If moving your boat, be sure to go before bridges are locked down. If moving your boat, find out if your chosen hurricane hole will be accessible and available.
Set a deadline for when you will evacuate. If you are running out of time, stop preparing, put your family and pets in a car and get out! Keep your insurance paid up. Securing Your Boat? When you plan how you will secure your boat, you must take into consideration where you will be securing it, what the size of the boat is, its weight, what other boats and property is nearby, and the space around the boat. If your boat will be placed in the water, draw a diagram showing the location and position of your boat with accompanying lines and attachment points.
You should make a well-organized written plan that contains a detailed list of the actions you will take before and after a storm. The quality of your plan will be reflected in the quality of your preparations and the success you achieve.
Not only must your Hurricane Preparation Plan be carefully prepared, but you should also rehearse it. A walk-through of the plan using all the supplies and equipment helps fine-tune the plan and identifies potential problems and delays.
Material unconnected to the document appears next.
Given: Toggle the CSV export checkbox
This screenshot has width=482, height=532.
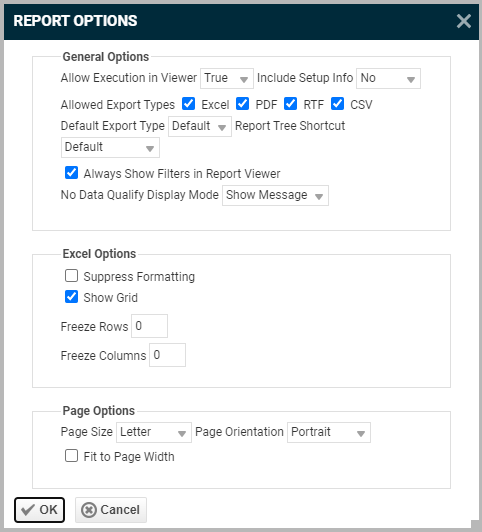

It will help you learn the time it takes to do certain tasks.
Lines, chain, anchors, and chafing gear should be laid out and marked by location according to the diagram in your plan. All the gear identified in your plan should be stored separately and readily available.
On Land The safest place for most boats is on land if possible. Be sure to consider possible effects of storm surge.
The best plan is to move it to a safe location. Tie the boat to fixed objects such as trees, buildings, or ground anchors. Orient the boat into the expected wind, but anticipate wind direction changes.
In a Hurricane Hole This is a place where your boat won’t be subjected to breaking waves and the worst of the winds. Hurricane Holes can be small rivers, streams, bayous, canals, or protected harbours. Port Egmont is the primary hurricane hole in Grenada. If you plan to move your boat to a hurricane hole, remember to check ahead of time to be sure it will be available. Look at the tide chart. Access may be too shallow. Harbours may be too crowded.
Securing your boat will involve tying numerous lines from your boat to the mangroves and using anchors so that your boat will look like it’s caught in a spider’s web.
Don’t forget to plan when and how you will get ashore. Start early and go ashore before conditions become too dangerous. You don’t want to ride out a hurricane in your boat anchored in a hurricane hole!
At Anchor If you plan to anchor out, which is always questionable, do so only if you are sure that the location is relatively safe from the storm surge and violent wind over a large stretch of open water.
Consider the size of open water area, water depth, the holding ground, other hazards nearby such as trees, boats, seawalls, docks and power lines.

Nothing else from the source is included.